Assume that for every person the probability that he has exactly one child, exactly 2 children and exactly 3 children are `(1)/(4), (1)/(2) and (1)/(4)` respectively . The probability that a person will have 4 grand children can be expressed as `(p)/(q)` where p and q are relatively prime positive integers. Find the value of `5p-q`.
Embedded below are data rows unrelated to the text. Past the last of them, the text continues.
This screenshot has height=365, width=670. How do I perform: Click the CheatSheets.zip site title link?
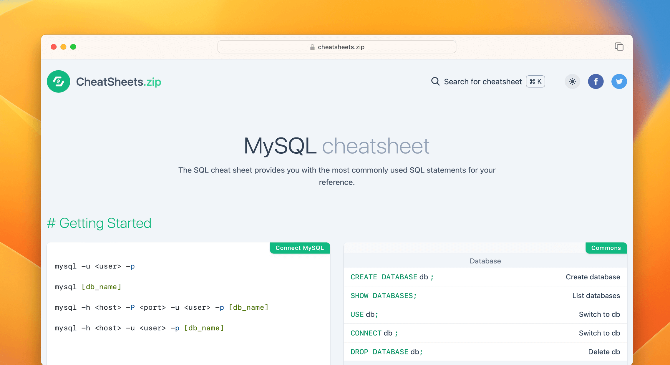[x=118, y=82]
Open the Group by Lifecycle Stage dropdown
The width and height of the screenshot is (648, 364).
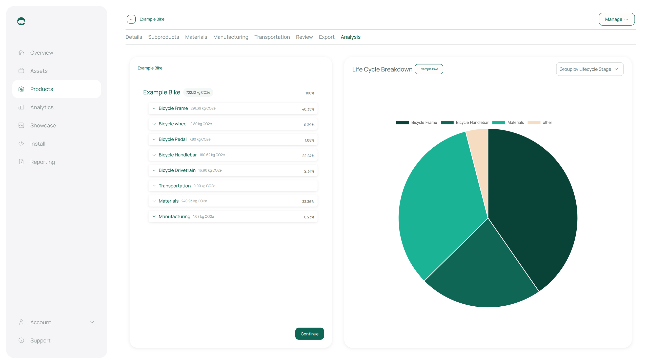coord(590,69)
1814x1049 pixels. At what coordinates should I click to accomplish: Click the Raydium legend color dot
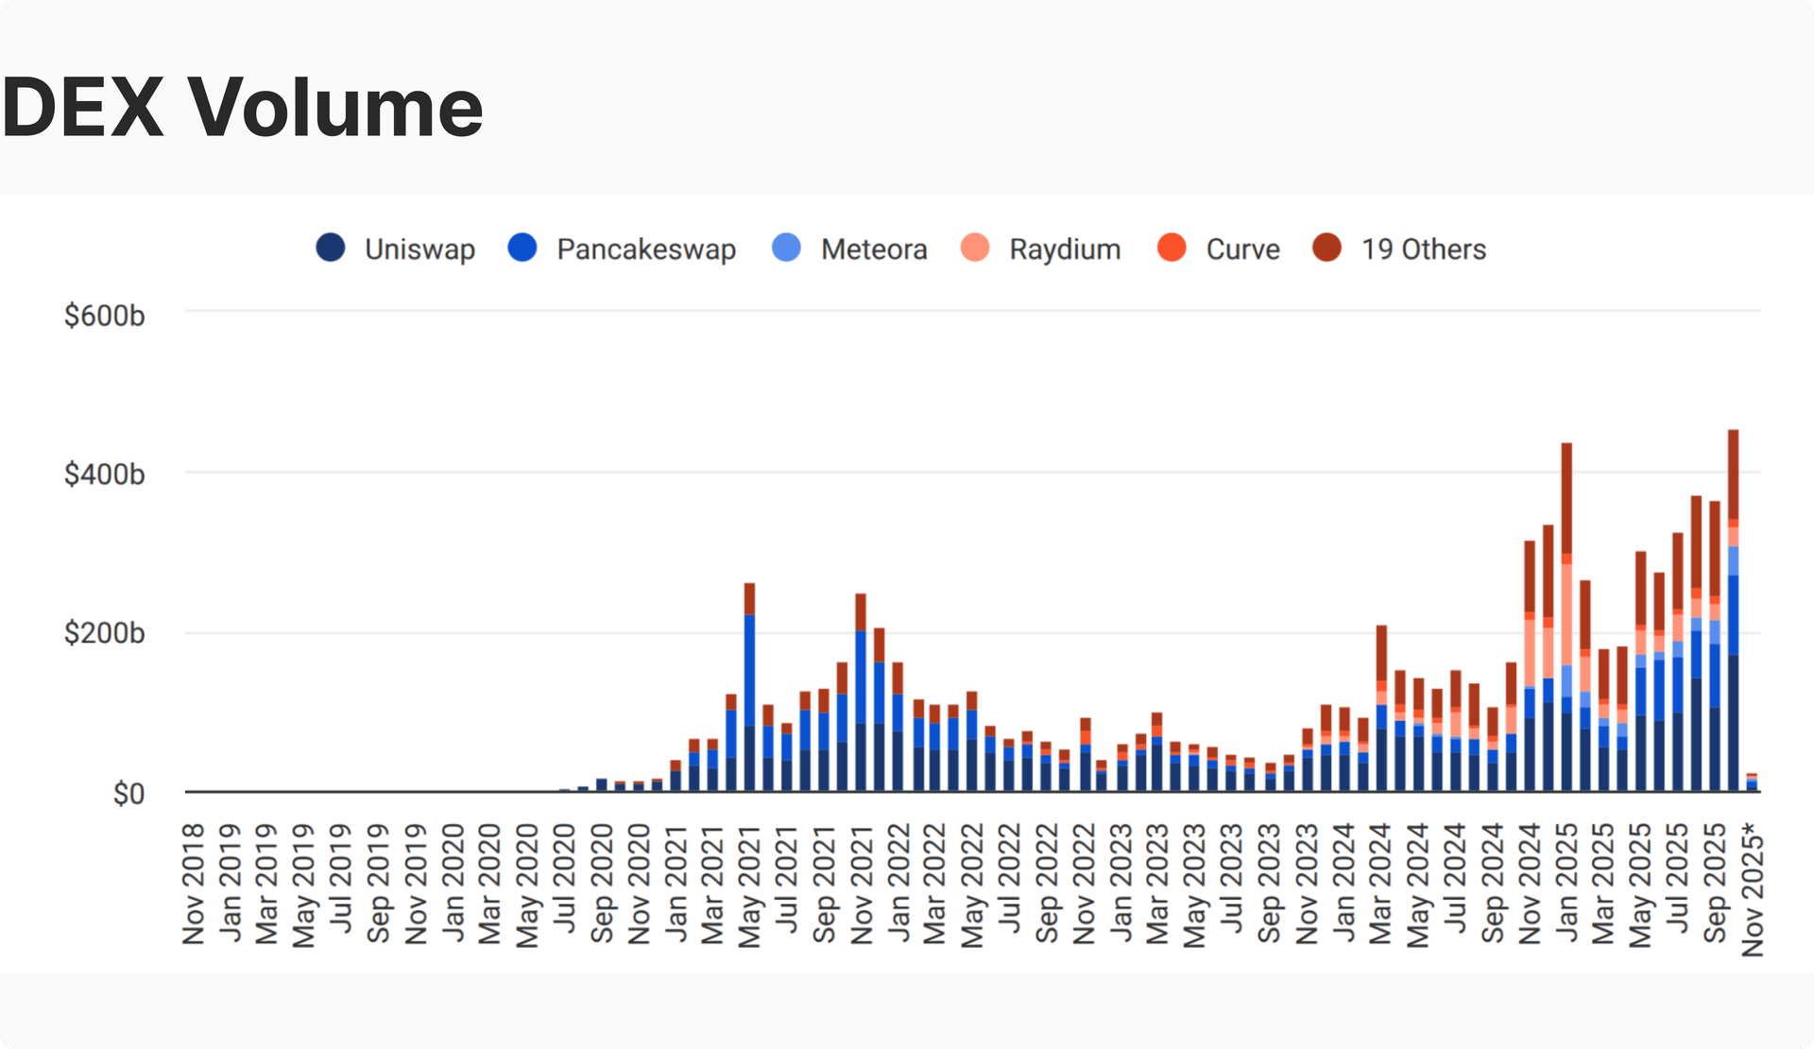click(975, 249)
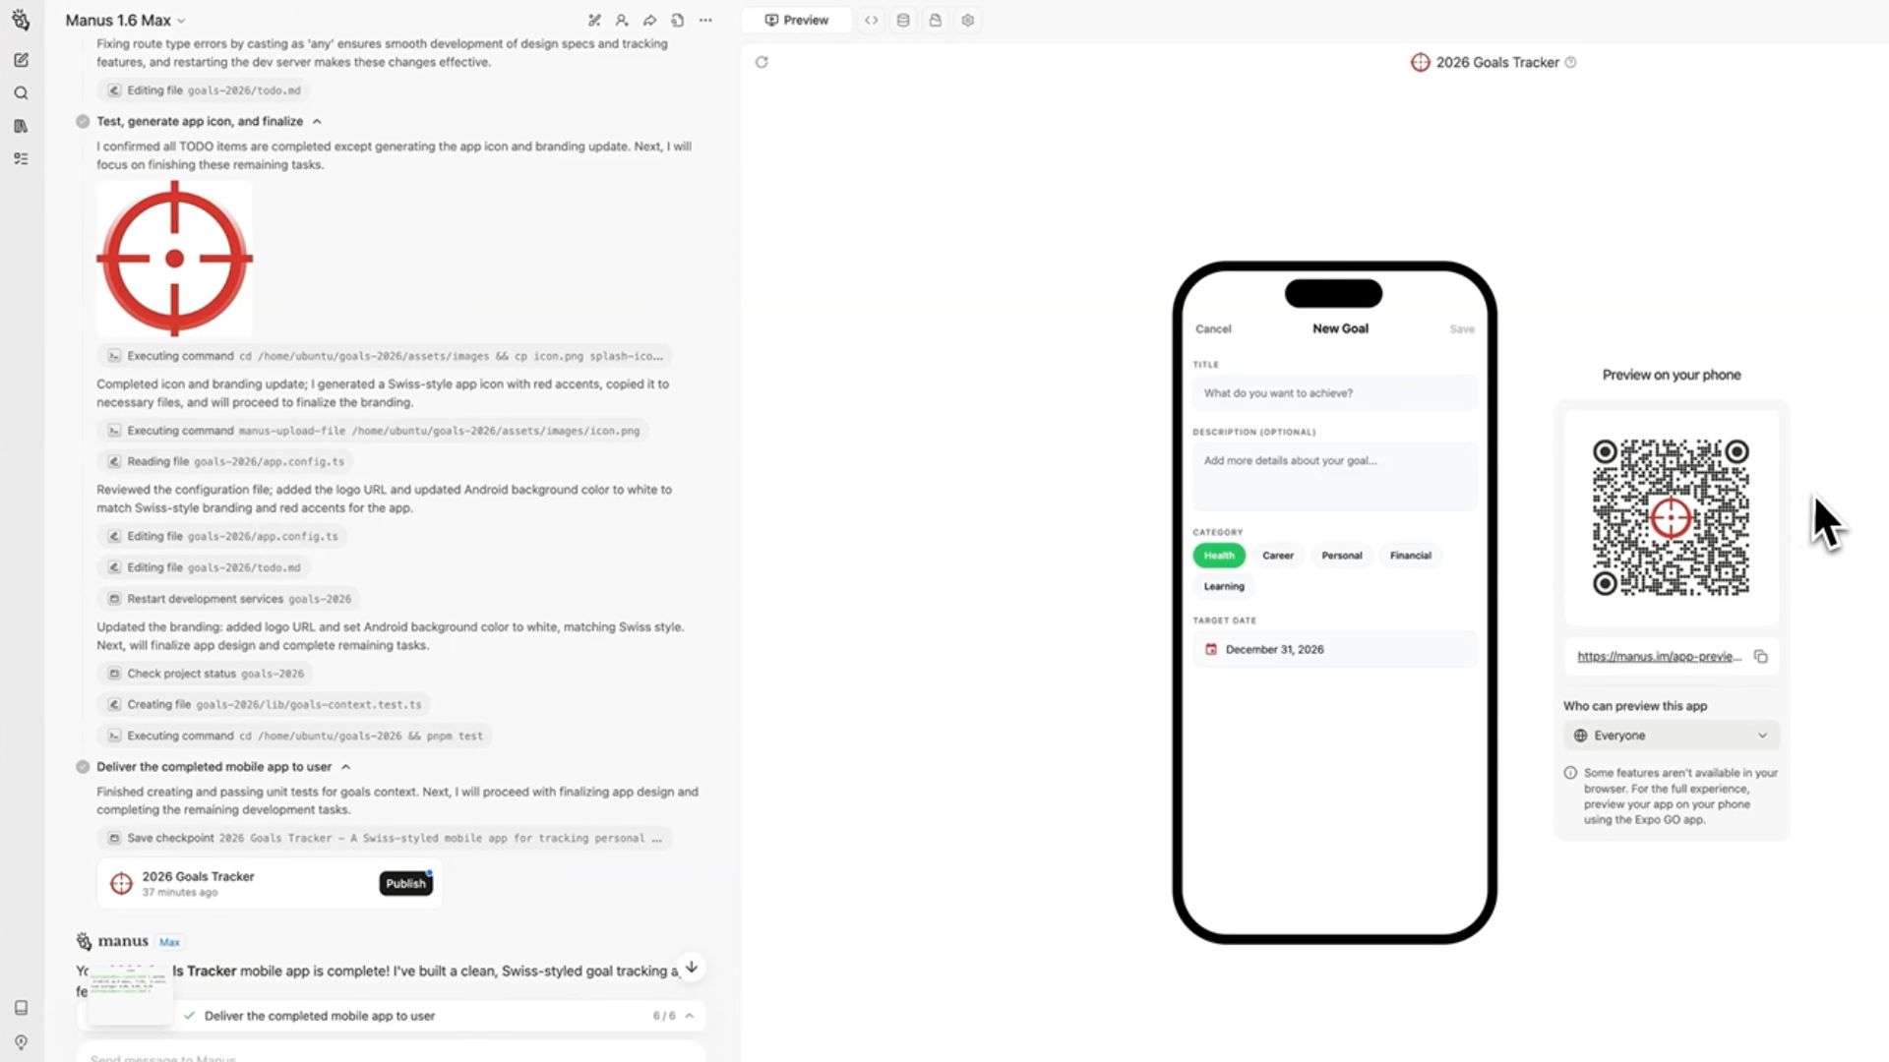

To solve the problem, we need to calculate the probability that a person will have exactly 4 grandchildren based on the given probabilities of having 1, 2, or 3 children. ### Step-by-Step Solution: 1. **Identify the probabilities**: - Probability of having 1 child, \( P(1) = \frac{1}{4} \) - Probability of having 2 children, \( P(2) = \frac{1}{2} \) - Probability of having 3 children, \( P(3) = \frac{1}{4} \) 2. **Determine cases for 4 grandchildren**: - A person cannot have 4 grandchildren if they have only 1 child or 3 children. - Therefore, we only consider the case where the person has 2 children. 3. **Calculate the probability of having 4 grandchildren with 2 children**: - If a person has 2 children, each child can have a certain number of children themselves. - The combinations that lead to 4 grandchildren are: - One child has 1 grandchild and the other has 3 grandchildren. - Both children have 2 grandchildren each. 4. **Calculate the probabilities for these combinations**: - **Case 1**: One child has 1 grandchild and the other has 3 grandchildren: - Probability of first child having 1 child: \( P(1) = \frac{1}{4} \) - Probability of second child having 3 children: \( P(3) = \frac{1}{4} \) - Combined probability for this case: \[ P(1) \cdot P(3) = \frac{1}{4} \cdot \frac{1}{4} = \frac{1}{16} \] - Since either child can have 1 or 3 grandchildren, we multiply by 2 (for the two arrangements): \[ 2 \cdot \frac{1}{16} = \frac{1}{8} \] - **Case 2**: Both children have 2 grandchildren each: - Probability of each child having 2 children: \( P(2) = \frac{1}{2} \) - Combined probability for this case: \[ P(2) \cdot P(2) = \frac{1}{2} \cdot \frac{1}{2} = \frac{1}{4} \] 5. **Total probability of having 4 grandchildren**: - Combine the probabilities from both cases: \[ P(4 \text{ grandchildren}) = \frac{1}{8} + \frac{1}{4} \] - Convert \( \frac{1}{4} \) to eighths: \[ \frac{1}{4} = \frac{2}{8} \] - Thus, \[ P(4 \text{ grandchildren}) = \frac{1}{8} + \frac{2}{8} = \frac{3}{8} \] 6. **Express the probability in the form \( \frac{p}{q} \)**: - Here, \( p = 3 \) and \( q = 8 \). 7. **Find \( 5p - q \)**: - Calculate \( 5p - q \): \[ 5p - q = 5 \cdot 3 - 8 = 15 - 8 = 7 \] ### Final Answer: The value of \( 5p - q \) is \( \boxed{7} \).